| What is needed |
According to the article on Edwin Moses, why is he not a typical customer of the Capital Grille? Explain in one to three sentences.

| Page excerpt |

■ ■ ■ ■

Track & field athletics statistics
World and Swedish all-time lists
http://w1.196.telia.com/~u19603668/athletics_all-time_best.htm
----- Original Message -----
From: "Eamonn Condon" <eamonn@...>
To: "Track & Field" <t-and-f@...>
Sent: Wednesday, February 07, 2001 4:07 AM
Subject: t-and-f: Moses a force for good
> The Electronic Telegraph
> Wednesday 7 February 2001
> Andrew Baker
>
> EDWIN MOSES is not a typical customer of the Capital Grille at 601
> Pennsylvania Avenue, Washington DC. He dislikes red meat, while most of his
> fellow diners are tucking into near-raw steaks the size of their faces. He
> dislikes politics, while most of his fellow diners are either politicians or
> hangers-on sharing out the goodies in the aftermath of the inauguration of
> President George W Bush. He has two Olympic gold medals and was once the
> most invincible athlete on the planet, while the closest that most of his
> fellow diners will get to meaningful exercise is raising a hand to summon a
> waiter.
>
> So what is Edwin Moses doing here? It's just a feeding station, truth to
> tell, time to hoover up a plate of shrimp linguine and a glass of fine wine
> before hitting the hotel bed. Tomorrow he's in Richmond, Virginia; the day
> after that, New York; the day after that, back home in Atlanta. The Capital
> Grille is a blip on the schedule as Edwin Moses adds another line to his
> bulging CV.

■ ■ ■ ■

| Data excerpt |
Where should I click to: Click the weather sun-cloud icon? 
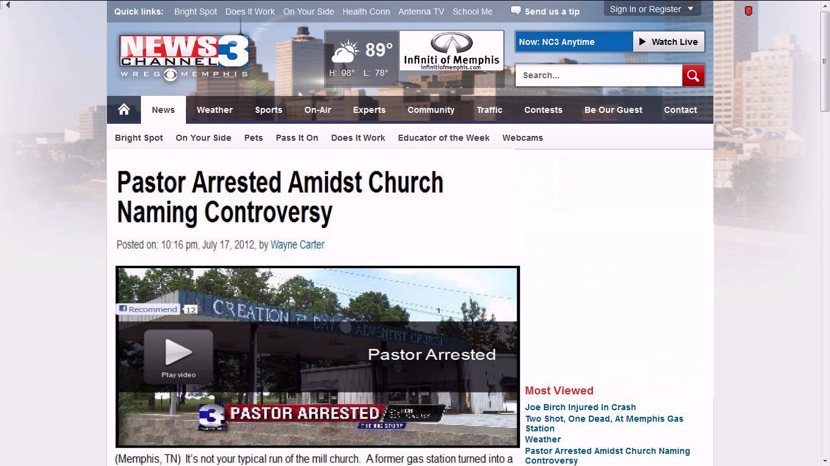click(345, 53)
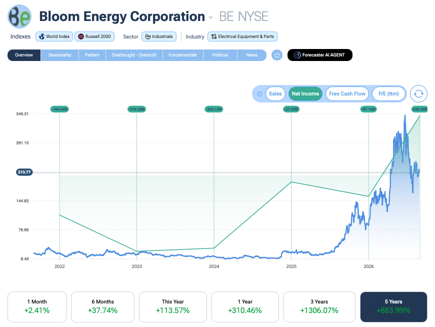Select the 6 Months performance period

103,307
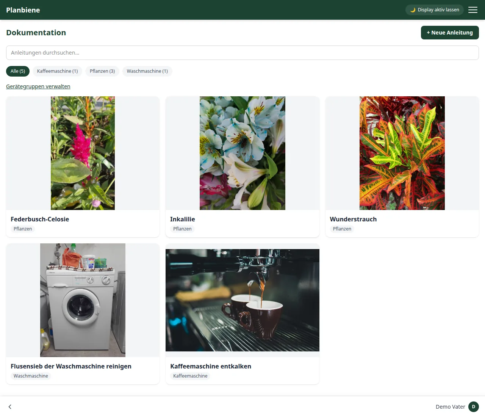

■ ■ ■ ■

| Completed exercise |
He dislikes red meat, while most diners there eat huge near-raw steaks, and he dislikes politics, while most diners are politicians or hangers-on sharing out the goodies after George W Bush's inauguration. He is also a two-time Olympic gold medalist who was once the most invincible athlete on the planet, while most of his fellow diners get little meaningful exercise.